What to work on: Word by word and line by line, write out all of the records.

Data supplied:
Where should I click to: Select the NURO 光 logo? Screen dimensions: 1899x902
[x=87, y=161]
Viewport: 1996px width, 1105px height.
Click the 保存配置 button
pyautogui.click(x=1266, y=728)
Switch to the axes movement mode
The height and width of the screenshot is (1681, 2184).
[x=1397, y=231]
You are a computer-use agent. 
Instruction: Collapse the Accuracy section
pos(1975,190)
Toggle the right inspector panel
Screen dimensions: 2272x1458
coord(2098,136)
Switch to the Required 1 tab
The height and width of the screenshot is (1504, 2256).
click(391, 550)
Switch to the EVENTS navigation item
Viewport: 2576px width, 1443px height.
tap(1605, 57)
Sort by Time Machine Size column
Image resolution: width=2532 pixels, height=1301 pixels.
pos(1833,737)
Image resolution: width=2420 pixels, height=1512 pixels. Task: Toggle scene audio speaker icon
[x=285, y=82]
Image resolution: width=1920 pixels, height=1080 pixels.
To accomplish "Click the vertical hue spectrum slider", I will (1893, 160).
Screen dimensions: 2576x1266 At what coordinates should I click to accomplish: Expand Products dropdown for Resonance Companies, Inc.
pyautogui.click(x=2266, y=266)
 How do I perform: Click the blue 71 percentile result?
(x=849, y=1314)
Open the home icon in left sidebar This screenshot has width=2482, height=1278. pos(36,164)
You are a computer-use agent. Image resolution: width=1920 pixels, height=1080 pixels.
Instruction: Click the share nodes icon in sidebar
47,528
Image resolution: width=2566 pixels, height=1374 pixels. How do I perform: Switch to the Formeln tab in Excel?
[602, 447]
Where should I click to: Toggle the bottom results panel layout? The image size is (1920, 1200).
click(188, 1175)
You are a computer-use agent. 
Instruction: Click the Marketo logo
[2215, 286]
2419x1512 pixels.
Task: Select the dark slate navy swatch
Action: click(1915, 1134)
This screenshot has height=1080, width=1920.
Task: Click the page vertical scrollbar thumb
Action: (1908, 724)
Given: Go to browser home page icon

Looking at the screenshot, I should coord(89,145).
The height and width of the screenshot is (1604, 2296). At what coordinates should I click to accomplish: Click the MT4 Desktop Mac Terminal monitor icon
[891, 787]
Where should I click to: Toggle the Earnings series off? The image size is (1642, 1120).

Result:
Where should I click to: Select the NURO 光 logo? Screen dimensions: 1899x902
[x=87, y=161]
Viewport: 1996px width, 1105px height.
Click the 保存配置 button
pyautogui.click(x=1266, y=728)
Switch to the axes movement mode
The height and width of the screenshot is (1681, 2184).
[x=1397, y=231]
You are a computer-use agent. 
Instruction: Collapse the Accuracy section
pos(1975,190)
Toggle the right inspector panel
Screen dimensions: 2272x1458
coord(2098,136)
Switch to the Required 1 tab
The height and width of the screenshot is (1504, 2256).
click(391, 550)
Switch to the EVENTS navigation item
Viewport: 2576px width, 1443px height.
tap(1605, 57)
Sort by Time Machine Size column
Image resolution: width=2532 pixels, height=1301 pixels.
pos(1833,737)
Image resolution: width=2420 pixels, height=1512 pixels. Task: Toggle scene audio speaker icon
[x=285, y=82]
Image resolution: width=1920 pixels, height=1080 pixels.
To accomplish "Click the vertical hue spectrum slider", I will (1893, 160).
Screen dimensions: 2576x1266 At what coordinates should I click to accomplish: Expand Products dropdown for Resonance Companies, Inc.
pyautogui.click(x=2266, y=266)
 How do I perform: Click the blue 71 percentile result?
(x=849, y=1314)
Open the home icon in left sidebar This screenshot has width=2482, height=1278. pos(36,164)
You are a computer-use agent. Image resolution: width=1920 pixels, height=1080 pixels.
Instruction: Click the share nodes icon in sidebar
47,528
Image resolution: width=2566 pixels, height=1374 pixels. How do I perform: Switch to the Formeln tab in Excel?
[602, 447]
Where should I click to: Toggle the bottom results panel layout? The image size is (1920, 1200).
click(188, 1175)
You are a computer-use agent. 
Instruction: Click the Marketo logo
[2215, 286]
2419x1512 pixels.
Task: Select the dark slate navy swatch
Action: click(1915, 1134)
This screenshot has height=1080, width=1920.
Task: Click the page vertical scrollbar thumb
Action: (1908, 724)
Given: Go to browser home page icon

Looking at the screenshot, I should coord(89,145).
The height and width of the screenshot is (1604, 2296). At what coordinates should I click to accomplish: Click the MT4 Desktop Mac Terminal monitor icon
[891, 787]
Where should I click to: Toggle the Earnings series off? The image size is (1642, 1120).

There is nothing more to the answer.